(Saved entries)
--------
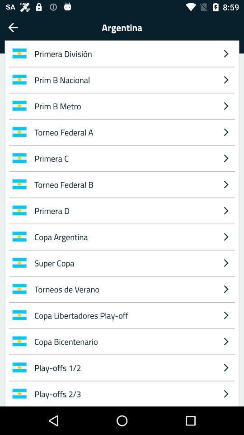 The image size is (244, 435). What do you see at coordinates (123, 340) in the screenshot?
I see `copa bicentenario icon` at bounding box center [123, 340].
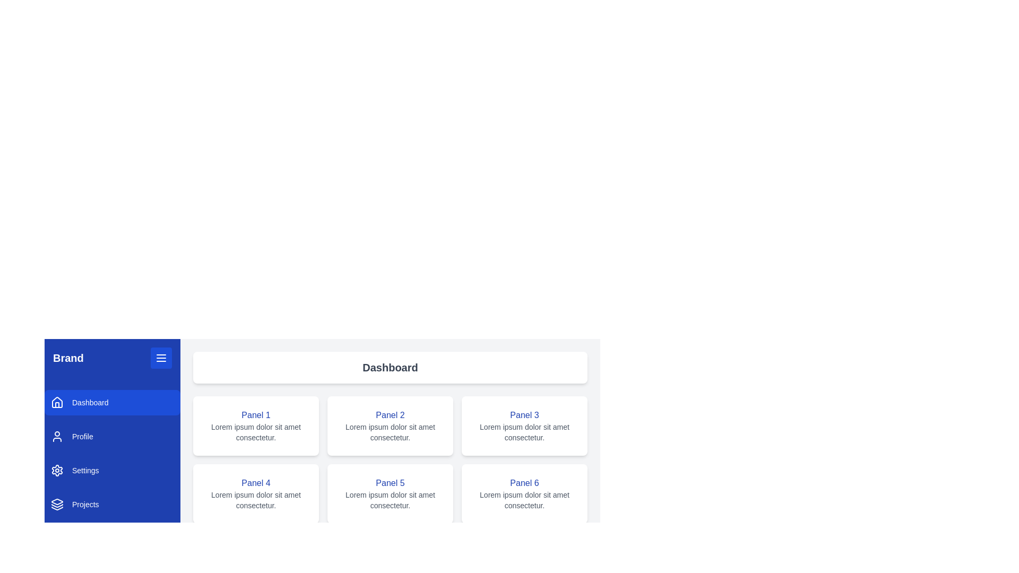 This screenshot has height=573, width=1019. What do you see at coordinates (85, 470) in the screenshot?
I see `the 'Settings' text label in the sidebar menu, which is styled in a small sans-serif font and associated with a gear icon for configuration` at bounding box center [85, 470].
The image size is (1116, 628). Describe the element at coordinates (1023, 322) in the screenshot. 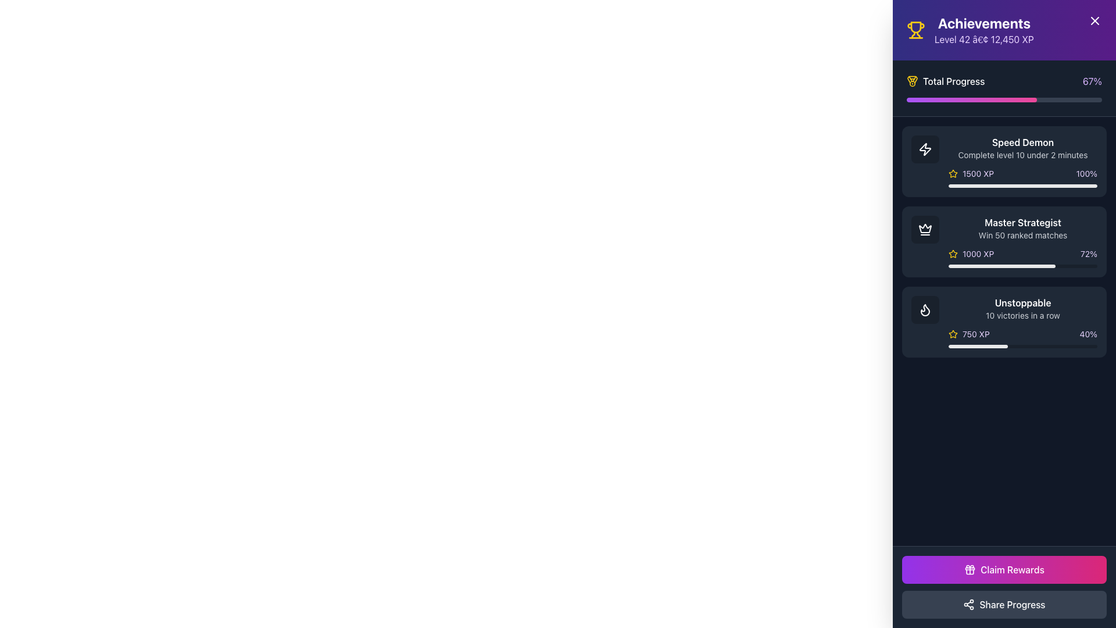

I see `the Achievement card titled 'Unstoppable', which displays '10 victories in a row', '750 XP', and '40%' along with a progress bar` at that location.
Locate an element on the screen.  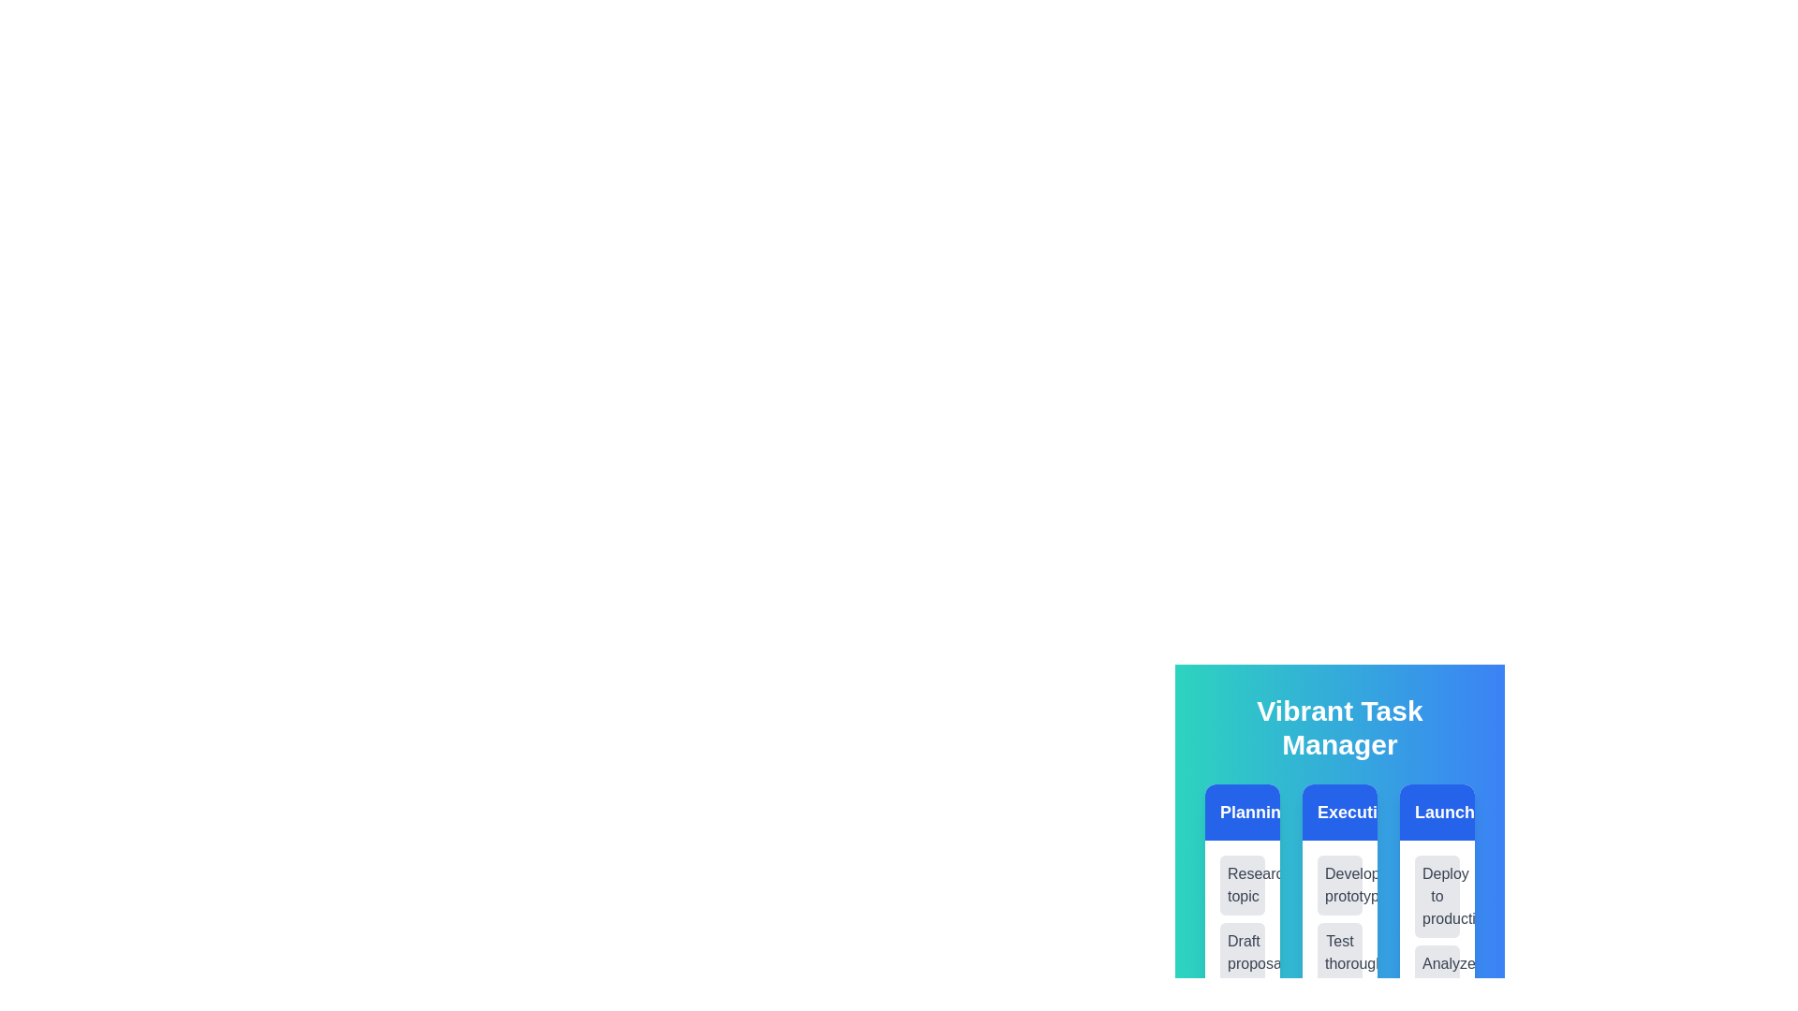
the button-like text element with a blue background and the white text 'Launch' located in the top area of the third column in the task management interface is located at coordinates (1436, 811).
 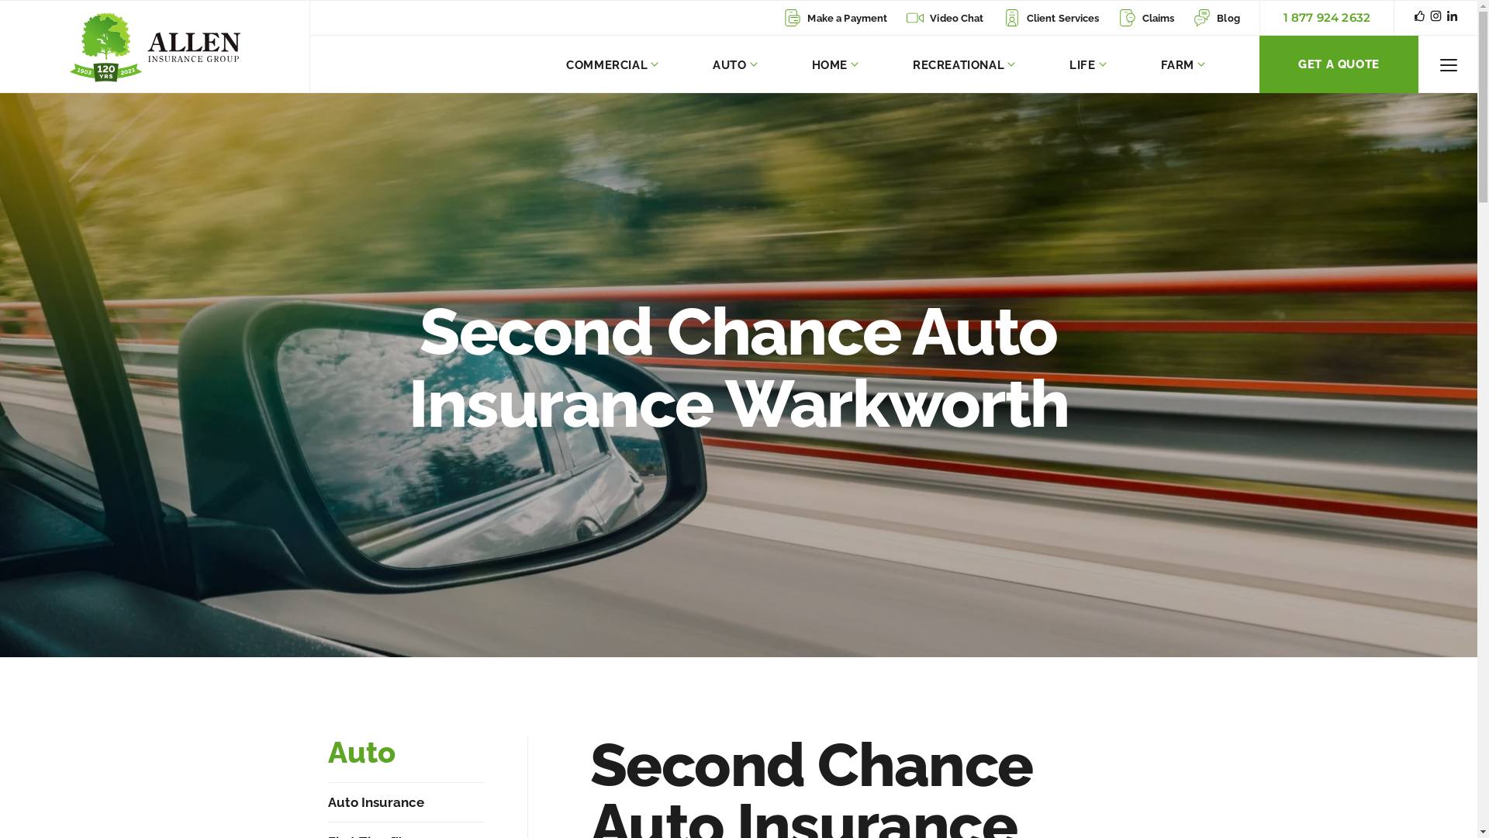 What do you see at coordinates (1216, 18) in the screenshot?
I see `'Blog'` at bounding box center [1216, 18].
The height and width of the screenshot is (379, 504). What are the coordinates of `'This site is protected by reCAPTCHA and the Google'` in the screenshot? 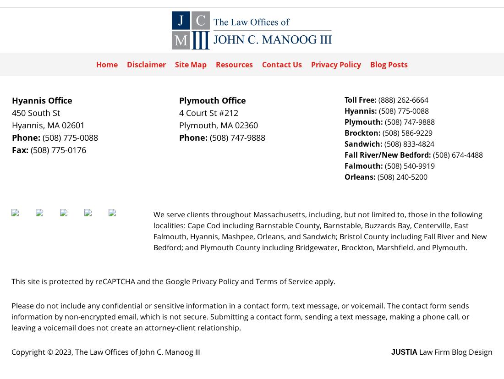 It's located at (101, 281).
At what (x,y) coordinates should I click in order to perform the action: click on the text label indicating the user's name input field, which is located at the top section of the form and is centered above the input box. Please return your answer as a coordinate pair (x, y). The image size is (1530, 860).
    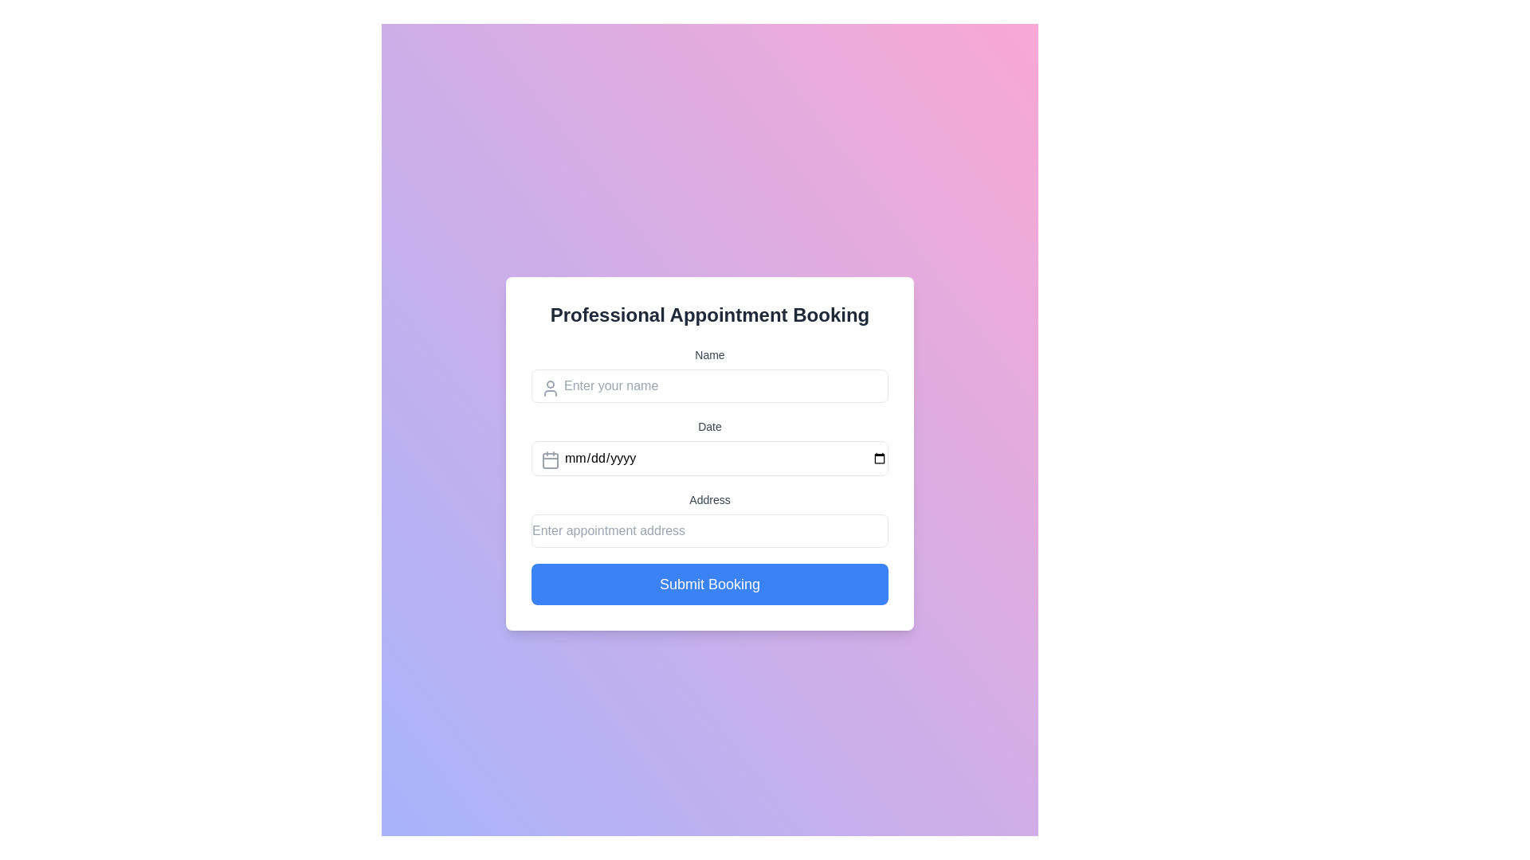
    Looking at the image, I should click on (709, 355).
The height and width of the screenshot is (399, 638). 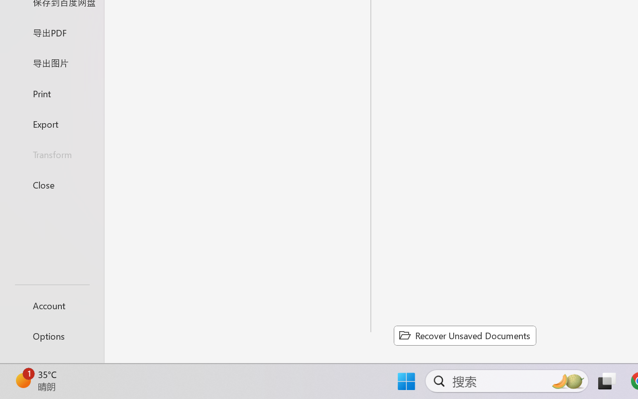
--------
EXERCISE REQUIREMENTS » Reproduce the material word for word from the line containing "The image size is (1116, 628)." down through the line containing "at that location.", and leave the pictures out.

RESPONSE FOR THIS EXERCISE »
The image size is (1116, 628). Describe the element at coordinates (1023, 322) in the screenshot. 

I see `the Achievement card titled 'Unstoppable', which displays '10 victories in a row', '750 XP', and '40%' along with a progress bar` at that location.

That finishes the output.